科学的ではない(ここでは科学的を「数値測定が論拠になっているかどうか」という意味で使っています)のですが、人生がスムーズに進まなかった時に、これらの言葉に救われた人も多いのではないでしょうか。
もちろん、私もその一人です。
第2世代 幸せな人を分析する
2002年に発表された「VERY HAPPY PEOPLE」という心理学者による研究論文があります。
これまで哲学者・宗教家が行ってきた幸せの定義からのアプローチではなく、自分が幸せだと思っている“人”を分析して、幸せの共通因子を見つけ出していく取組でした。
石川善樹さん曰く、VERY HAPPYな人たちの特徴は「収入は高いのか、学歴はどうかではなく、良い友達がいる点」でした。
第3世代 幸せな場面を分析する
最近は、幸せな人と不幸な人がいる前提に立つのではなく、人はどんな“場面”が
幸せなのかに着目したアプロ―チが行われています。
「幸福学(ハーバード・ビジネス・レビュー:ダイヤモンド社:2018年11月)」から2つの研究結果を抜粋して、「人を幸せにする接客」について考えてみようと思います。
研究結果① 幅広い感情の経験 =幸せ
ハーバード大学の研究者ジョルディ・クォードバックによる「感情多様性と
感情エコシステム」という最新の研究では、「ポジティブなものも、ネガティブなものも含めて、幅広い感情を経験することが、心身両面の満足感(幸せ)に繋がる」ことが明らかになっています。(SIS齋藤が一部編集)
日本人的に表現すると、「喜怒哀楽といった感情の起伏を伴う経験が、心身両面の満足感(幸せ)である」と捉えられます。

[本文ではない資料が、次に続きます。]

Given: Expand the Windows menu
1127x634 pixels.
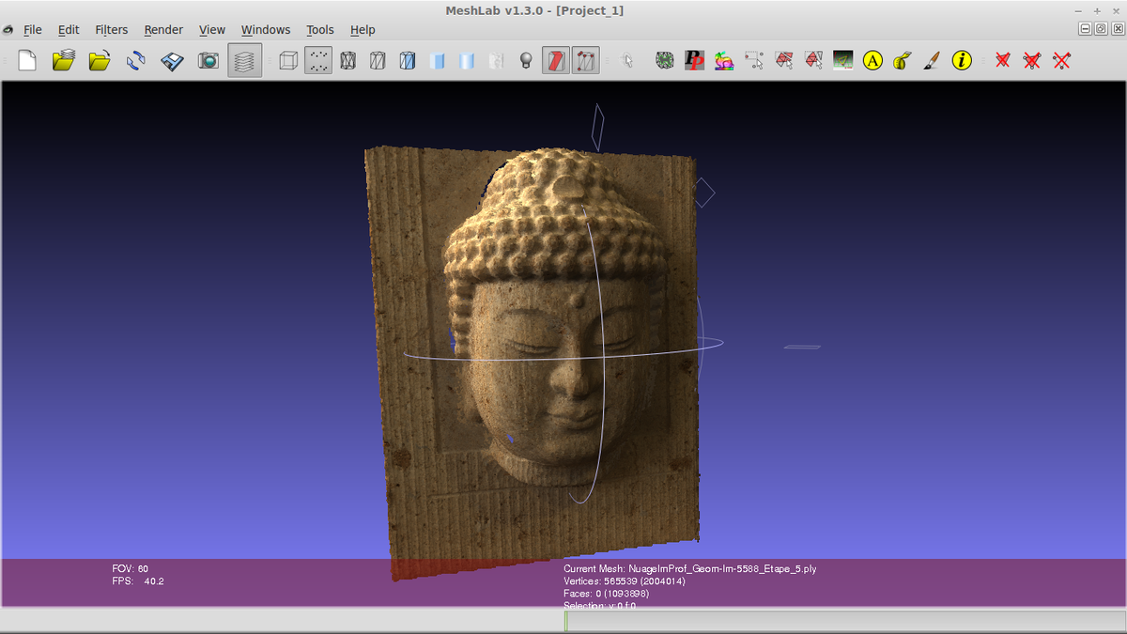Looking at the screenshot, I should click(266, 30).
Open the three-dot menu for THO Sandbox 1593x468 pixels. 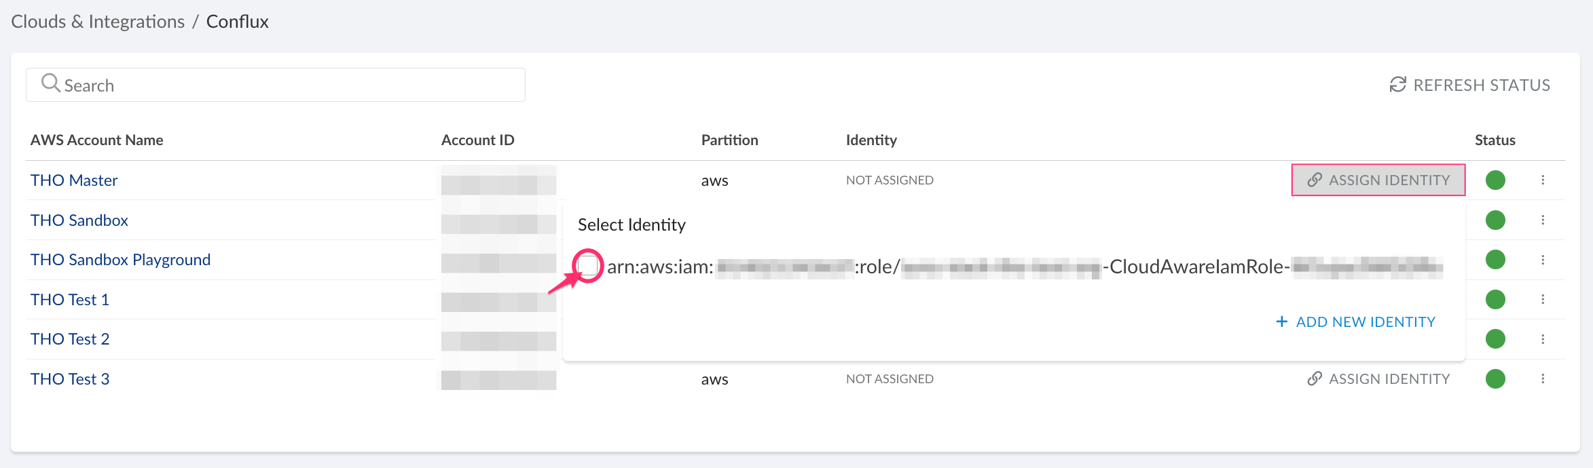(1543, 220)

接客では、怒哀といった感情が起こるといけないので(笑)、さまざまな喜楽を伴った感情の起伏を、お客様にどのくらい届けることができるのかが、「人を幸せにする接客」を考える上で、大事な視点になります。
研究結果② 幸せはインパクトよりも頻度が大事
心理学者のエド・ディナーの研究成果によると、基本的に「ポジティブな経験の頻度」は、「ポジティブな感情の強さ」よりも、幸福度の予測材料として、はるかに優れている。
どうしたら、幸せになれるのか考えた場合、強烈なイベントを思い浮かべるが、毎日ささやかな良いことが10数回起こる人は、本当に驚くほど素晴らしいことが
1回だけ起こる人よりも幸せである可能性が高い。
幸福は、無数の小さな出来事に総和と言える。(SIS齋藤が一部編集)
よく接客の研修などで、「小さいな気づかいを大切にしましょう」というお話がありますが、それが証明されましたね。
以上二つの研究結果を合わせると、「人を幸せにする接客」は、
『さまざまな喜楽を伴った感情の起伏が、小さくても、数多くお客様に生まれる接客』
と考えられますね。
当たり前と言えば、当たり前ですよね(笑)。
以前から言われてきたことですが、それが研究でも明らかになったことが確認できたことは、意味があったと思います。